UNE FEMME MARIÉE (1964)

Nunca tinha visto este Godard, e é notório como a câmera e a edição agitadas dos primeiros anos evoluíram para um estilo em que cada plano parece extremamente ponderado, como se o tema da impossibilidade de comunicação não passasse mais para o olhar que a olha. Além disso, nota-se que, sendo sempre possível que as personagens de Godard sejam espelhos uma das outras, com traços repetidos de filme para filme, as suas mulheres denunciam um pensamento muito mais complexo do que os homens. Logo no início, Charlotte conta ao seu amante a história de uma cicatriz, e ele diz que é "como uma casa onde nunca se entrou". Fala em abstrato, sobre corpos ou intimidades, ou sobre a própria mulher na sua frente, que resiste às propostas de engravidar? Talvez fale sobre tudo, e esse parece-me o grande triunfo da Charlotte de Macha Méril.
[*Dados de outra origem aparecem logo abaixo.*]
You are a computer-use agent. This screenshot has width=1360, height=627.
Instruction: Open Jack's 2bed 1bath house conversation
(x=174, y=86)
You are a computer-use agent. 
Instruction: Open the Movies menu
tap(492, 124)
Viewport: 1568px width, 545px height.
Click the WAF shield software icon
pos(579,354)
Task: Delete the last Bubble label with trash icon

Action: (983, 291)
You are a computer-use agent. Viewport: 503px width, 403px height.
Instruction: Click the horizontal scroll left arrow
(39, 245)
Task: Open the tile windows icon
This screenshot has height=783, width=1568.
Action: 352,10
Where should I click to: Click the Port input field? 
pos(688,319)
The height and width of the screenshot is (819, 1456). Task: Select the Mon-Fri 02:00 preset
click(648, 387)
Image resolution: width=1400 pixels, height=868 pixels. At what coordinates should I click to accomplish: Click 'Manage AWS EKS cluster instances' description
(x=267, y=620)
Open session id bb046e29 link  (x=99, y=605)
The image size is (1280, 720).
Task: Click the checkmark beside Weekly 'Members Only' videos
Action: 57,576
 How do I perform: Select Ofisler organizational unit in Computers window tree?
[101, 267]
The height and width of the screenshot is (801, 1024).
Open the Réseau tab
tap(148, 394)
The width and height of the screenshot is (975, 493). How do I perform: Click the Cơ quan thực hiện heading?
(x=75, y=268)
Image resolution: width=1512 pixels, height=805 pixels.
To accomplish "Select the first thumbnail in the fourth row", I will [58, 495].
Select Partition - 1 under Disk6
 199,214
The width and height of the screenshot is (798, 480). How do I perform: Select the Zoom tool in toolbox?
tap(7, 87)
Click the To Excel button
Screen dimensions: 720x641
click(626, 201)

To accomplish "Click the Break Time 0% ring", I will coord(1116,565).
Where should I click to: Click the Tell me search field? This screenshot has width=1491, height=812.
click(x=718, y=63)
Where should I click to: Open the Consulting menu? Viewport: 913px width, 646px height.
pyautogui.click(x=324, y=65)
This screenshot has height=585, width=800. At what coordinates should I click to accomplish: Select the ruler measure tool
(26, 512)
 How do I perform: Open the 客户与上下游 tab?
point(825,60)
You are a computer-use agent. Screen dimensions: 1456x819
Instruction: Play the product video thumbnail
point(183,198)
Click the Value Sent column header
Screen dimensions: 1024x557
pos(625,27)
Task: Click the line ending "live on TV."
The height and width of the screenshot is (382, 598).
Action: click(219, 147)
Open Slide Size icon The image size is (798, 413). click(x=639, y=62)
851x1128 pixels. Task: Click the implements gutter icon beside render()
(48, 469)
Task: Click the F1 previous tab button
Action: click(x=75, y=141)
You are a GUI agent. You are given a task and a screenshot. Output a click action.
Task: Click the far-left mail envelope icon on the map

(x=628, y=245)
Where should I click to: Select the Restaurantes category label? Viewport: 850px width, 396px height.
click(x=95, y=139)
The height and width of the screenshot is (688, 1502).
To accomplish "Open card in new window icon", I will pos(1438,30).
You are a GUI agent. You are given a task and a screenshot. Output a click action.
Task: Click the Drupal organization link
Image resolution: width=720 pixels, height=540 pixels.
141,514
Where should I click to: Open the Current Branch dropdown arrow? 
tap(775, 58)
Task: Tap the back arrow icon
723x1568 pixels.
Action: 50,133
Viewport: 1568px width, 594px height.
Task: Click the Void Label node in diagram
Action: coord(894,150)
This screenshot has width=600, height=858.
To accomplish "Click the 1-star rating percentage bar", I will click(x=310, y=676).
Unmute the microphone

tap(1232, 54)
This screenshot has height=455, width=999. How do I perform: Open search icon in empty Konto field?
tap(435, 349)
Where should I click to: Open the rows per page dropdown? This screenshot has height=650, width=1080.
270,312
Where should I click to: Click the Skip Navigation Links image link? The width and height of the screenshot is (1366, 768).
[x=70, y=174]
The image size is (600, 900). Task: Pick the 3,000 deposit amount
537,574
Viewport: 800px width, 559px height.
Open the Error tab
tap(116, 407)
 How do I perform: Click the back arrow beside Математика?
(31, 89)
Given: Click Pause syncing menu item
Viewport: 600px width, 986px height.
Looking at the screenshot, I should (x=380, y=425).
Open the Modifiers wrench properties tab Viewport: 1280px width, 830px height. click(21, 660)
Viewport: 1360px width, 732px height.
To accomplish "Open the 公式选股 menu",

Mais do que Karina, e mais até do que Bardot, ela representa uma mulher através do seu corpo, um corpo que está em risco permanente de ser alienado, não só pelos homens com quem ela se relaciona, mas pela publicidade e pela Moda, que dizem como ele deve ser adornado e moldado, e, claro, por nós, os espectadores que têm o poder de lhe produzir o sentido quando ele nos aparece. Charlotte não é nenhuma heroína. Ela é uma mulher acomodada à sua posição social, que adora comprar roupa, se orgulha dos pequenos luxos do seu apartamento e cujo desejo é definido principalmente pelo desejo alheio. O seu drama é pequeno, de classe média, mas com ele se fez este filme absolutamente maravilhoso.